* Exercise requirements
(a) Reproduce the Windows XP passage, starting with "The chances are" and going on through "operating system, either.", replacing "consumers" with "home users" throughout.
(b) Write the next part of the Windows XP upgrade article, picking up after its final sentence.

* Text extract
-- start --

Windows 7 leads the Irish market on 51.4pc in terms of internet usage, followed by Mac OS X (all versions) at 12.1pc. Windows 8 currently takes up fourth place at 9.2pc, having increased from 5.8pc this time last year.

The chances are users still running an XP machine will find it grindingly slow and incompatible with most of today’s apps. Those users’ machines are probably due an upgrade.

“The world has changed dramatically since 2001,” said Patrick Ward, Microsoft’s Windows business lead for Ireland.

“Thirteen years later, consumers and businesses who are still using Windows XP should be aware that it is 21 times less secure than Windows 8.

“And after 8 April, everyday transactions, such as buying things online, could be a big security risk for them. Today, consumers expect to access their favourite information, applications and content across tablet, phone and PC – Windows XP cannot give them access to their favourite stuff on the go. In business, the needs of today’s lean and efficient modern worker cannot be met by a 13-year-old operating system, either.

-- end --

* Listing
-- start --

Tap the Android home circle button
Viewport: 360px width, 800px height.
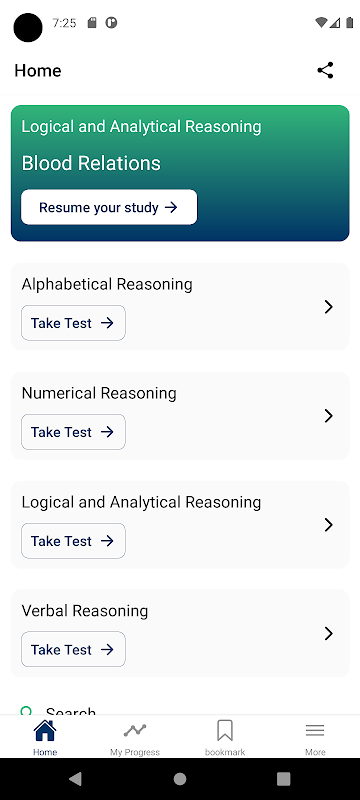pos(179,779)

-- end --
-- start --

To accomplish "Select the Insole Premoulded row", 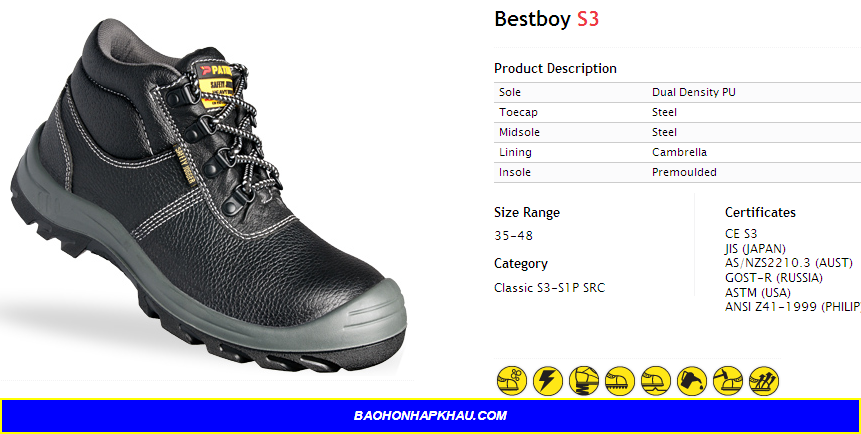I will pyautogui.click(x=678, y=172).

-- end --

* Solved problems
(a)
The chances are users still running an XP machine will find it grindingly slow and incompatible with most of today’s apps. Those users’ machines are probably due an upgrade.

“The world has changed dramatically since 2001,” said Patrick Ward, Microsoft’s Windows business lead for Ireland.

“Thirteen years later, home users and businesses who are still using Windows XP should be aware that it is 21 times less secure than Windows 8.

“And after 8 April, everyday transactions, such as buying things online, could be a big security risk for them. Today, home users expect to access their favourite information, applications and content across tablet, phone and PC – Windows XP cannot give them access to their favourite stuff on the go. In business, the needs of today’s lean and efficient modern worker cannot be met by a 13-year-old operating system, either.

(b)
“You don’t wear the same clothes you did in 2001, don’t live and work like you did 13 years ago.”

So who’s prepared?

A surprisingly large number of computers in the Irish Government still run XP.

So does that mean services will grind to a halt and critical systems vital to the running of the State could fall prey to hackers?

Not to fear. In February reported that Irish Government’s Office of the CIO had signed a €3.3m memorandum of understanding (MoU) with Microsoft to handle security issues that could affect four critical State departments when support for Windows XP ends today.

There are four main sectors covered by the MoU between the Irish Government and Microsoft: Health, Justice and Equality; Environment Community and Local Government; Education and Skills; and all of their associated entities.

In the UK, a similar deal has been reached concerning the extension of security support for thousands of ageing National Health Service Windows XP machines and migrating them to more modern systems.

It is understood that 90pc of ATM machines in the world today are running on XP. Banks across the world, including those in Ireland that run XP-based ATMs, are understood to have entered into a similar arrangement with Microsoft as the Irish Government that protects the machines and have begun an upgrade process to Windows 7.

But what about the thousands of businesses that have yet to embark on an upgrade?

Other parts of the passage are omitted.